(92f) Dynamic Measurement of Endogenous Acetone in Exhaled Breath As a Non-Invasive Alternative to Obtain Diffusing Capacity of the Lung

Diffusing Capacity of the Lung for Carbon Monoxide (DLCO) is a well-established procedure for measuring the efficiency of pulmonary gas exchange to diagnose pulmonary diseases and particularly Idiopathic pulmonary fibrosis. The method uses a tracer gas such a helium to obtain lung volume and an exogeneous source of carbon monoxide to provide a well-defined concentration gradient. Ultimately, one obtains the mass transfer coefficient of alveolar lung tissue and associated resistances.
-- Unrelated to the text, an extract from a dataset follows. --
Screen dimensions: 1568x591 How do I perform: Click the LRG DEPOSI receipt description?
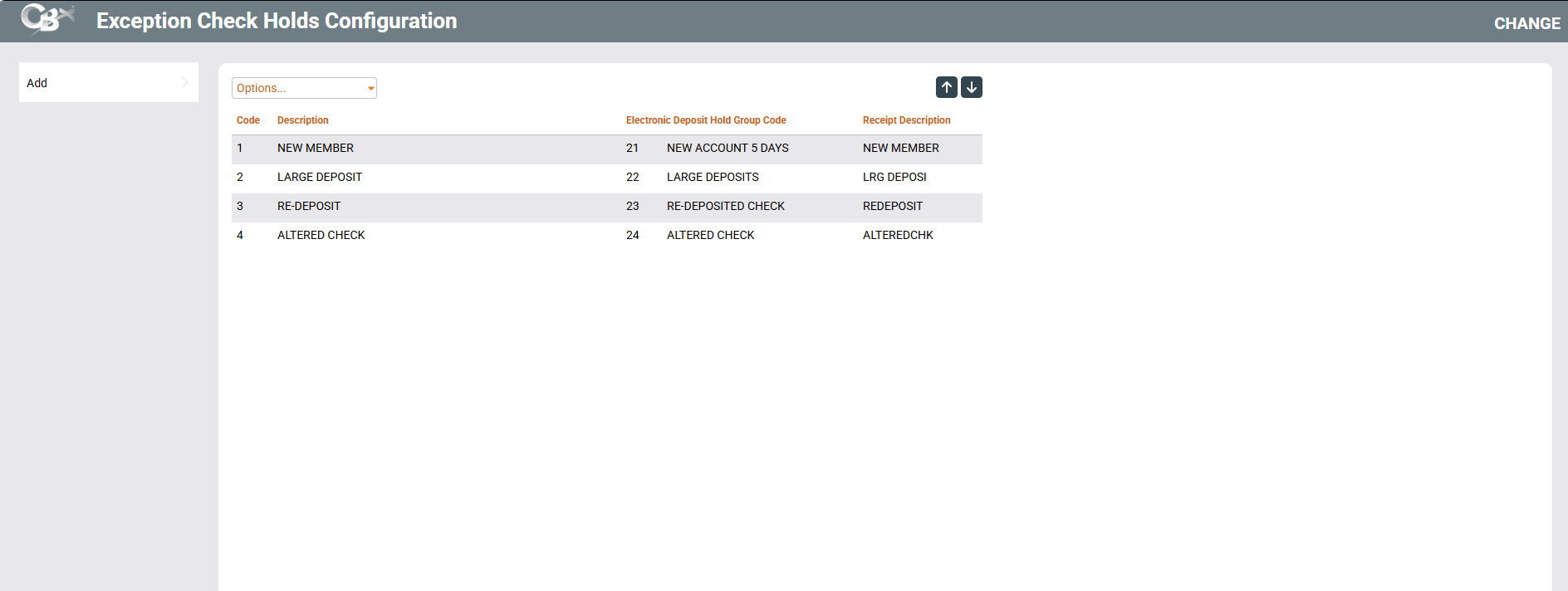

In this work, we discuss development of a sensor that uses of endogenous acetone as a non-invasive and more convenient alternative to DLCO.

Given that a typical breath exhalation can be sustained no longer than ~40 s, any exhaled breath analysis sensing method requires time resolution on the order of 1 s to be able to deconvolute the time-scales of the mass transport processes involved. Existing portable detection methods for endogenous volatile organic compounds (VOCs) such as acetone rarely achieve such time resolution and rely on ex-situ analysis of a collected breath sample. Furthermore, water in exhaled breath presents a significant interference for typical potentiometric or optical sensing approaches. We have previously shown that immobilized organic reagents in perflurosulfonic acid membranes can undergo a rapid water-resistant color change by reacting with acetone in exhaled breath. Our recent investigations have disclosed how such behavior is enabled by differing transport pathways in the membrane for acetone and water. We will here present application of this optical sensing approach in small scale clinical investigations that reveal the alveolar mass transport resistance to acetone transport. Comparison to DLCO results will be discussed.